2.0.2 • Published 10 months ago
json-indexer v2.0.2
json-indexer
json-indexer is a TypeScript utility for efficient indexing of large JSON files. It allows you to parse files incrementally, minimizing memory usage while building a structured index for quick access to objects. This is particularly useful for scenarios where you need to work with massive JSON files containing arrays of objects.
Features
- Efficient Parsing: Reads JSON files in chunks to handle large files without loading the entire content into memory.
- Customizable Indexing: Allows you to define additional keys to include in the index.
- Scalable: Suitable for large-scale data processing.
- Type-Safe: Leverages TypeScript for strong typing and compile-time safety.
Installation
Install the package via npm:
npm install json-indexerUsage
Example
Suppose you have a large JSON file (data.json) with the following structure:
{
"shoes": [
{ "id": "1", "name": "Nike Air", "size": 42, "color": "black" },
{ "id": "2", "name": "Adidas Boost", "size": 43, "color": "white" },
...
]
}You can use json-indexer to parse and index the shoes array like this:
import { JsonIndexer } from 'json-indexer';
// Your data type
interface Shoe {
id: string;
name: string;
size: number;
color: string;
}
// The resulting indexed data type
interface ShoeMetadata {
// id, filePosition, and length are required
id: string;
filePosition: number;
length: number;
// Extra keys that should be added to the index
name: string;
size: number;
}
// Assume `file` is a File object representing your JSON file
const file = new File([/* file content */], "data.json", {
type: "application/json"
});
// Create an instance of JsonIndexer
const indexer = new JsonIndexer(file);
// Build the index with additional properties
const shoeIndex = await indexer.index<ShoeMetadata>("shoes", ["name", "size"]);
/**
* Output:
* Map {
* "1" => {
* id: "1",
* filePosition: 123,
* length: 456,
* name: "Nike Air",
* size: 42,
* },
* "2" => { ... }
* }
**/
// Subsequent lookups
const metadata = shoeIndex.get('1');
if (metadata) {
const chunk = file.slice(
metadata.filePosition,
metadata.filePosition + metadata.length
);
const record = JSON.parse(await chunk.text());
}API Reference
JsonIndexer
A class for indexing JSON files.
Constructor
constructor(file: File, chunkSize = 1024 * 1024)file(File): The JSON file to index.chunkSize(number, optional): Size of each chunk read from the file (default: 1 MB).
Methods
index<T>
async index<T extends { id: string, filePosition: number, length: number }>(
key: string,
additionalIndexKeys: Array<RequiredAdditionalKeys<T>> = []
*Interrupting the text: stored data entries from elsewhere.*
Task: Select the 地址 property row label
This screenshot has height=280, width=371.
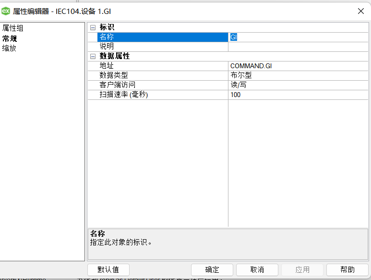Action: pos(107,66)
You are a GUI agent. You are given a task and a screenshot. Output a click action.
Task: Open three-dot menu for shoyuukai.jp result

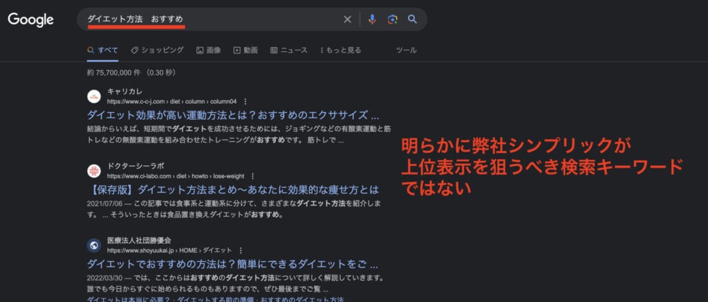click(x=240, y=250)
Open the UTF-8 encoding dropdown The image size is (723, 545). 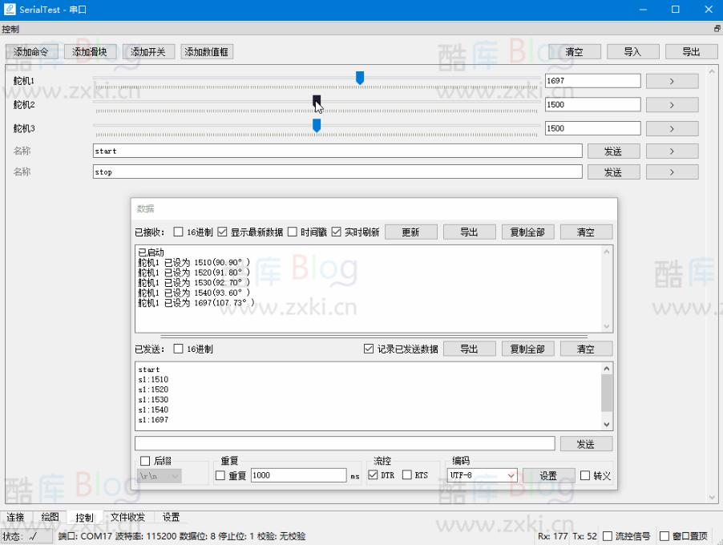point(481,474)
): Promise<Map<string, T>>- Generic type T must extend the base type containing
id,filePosition, andlength. key(string): The key of the array to index (e.g.,"shoes").additionalIndexKeys(Array<keyof T>): Keys to include in the index, beyond the base requirements.- Returns a
Promiseresolving to aMapwhere the keys are theidvalues of the indexed objects, and the values are the indexed objects with metadata
Benefits
- Memory Efficient: Processes the file in chunks, avoiding high memory usage.
- Incremental Parsing: Supports working with large files incrementally.
- Customizable Metadata: Add aditional fields to the index for detailed object representation.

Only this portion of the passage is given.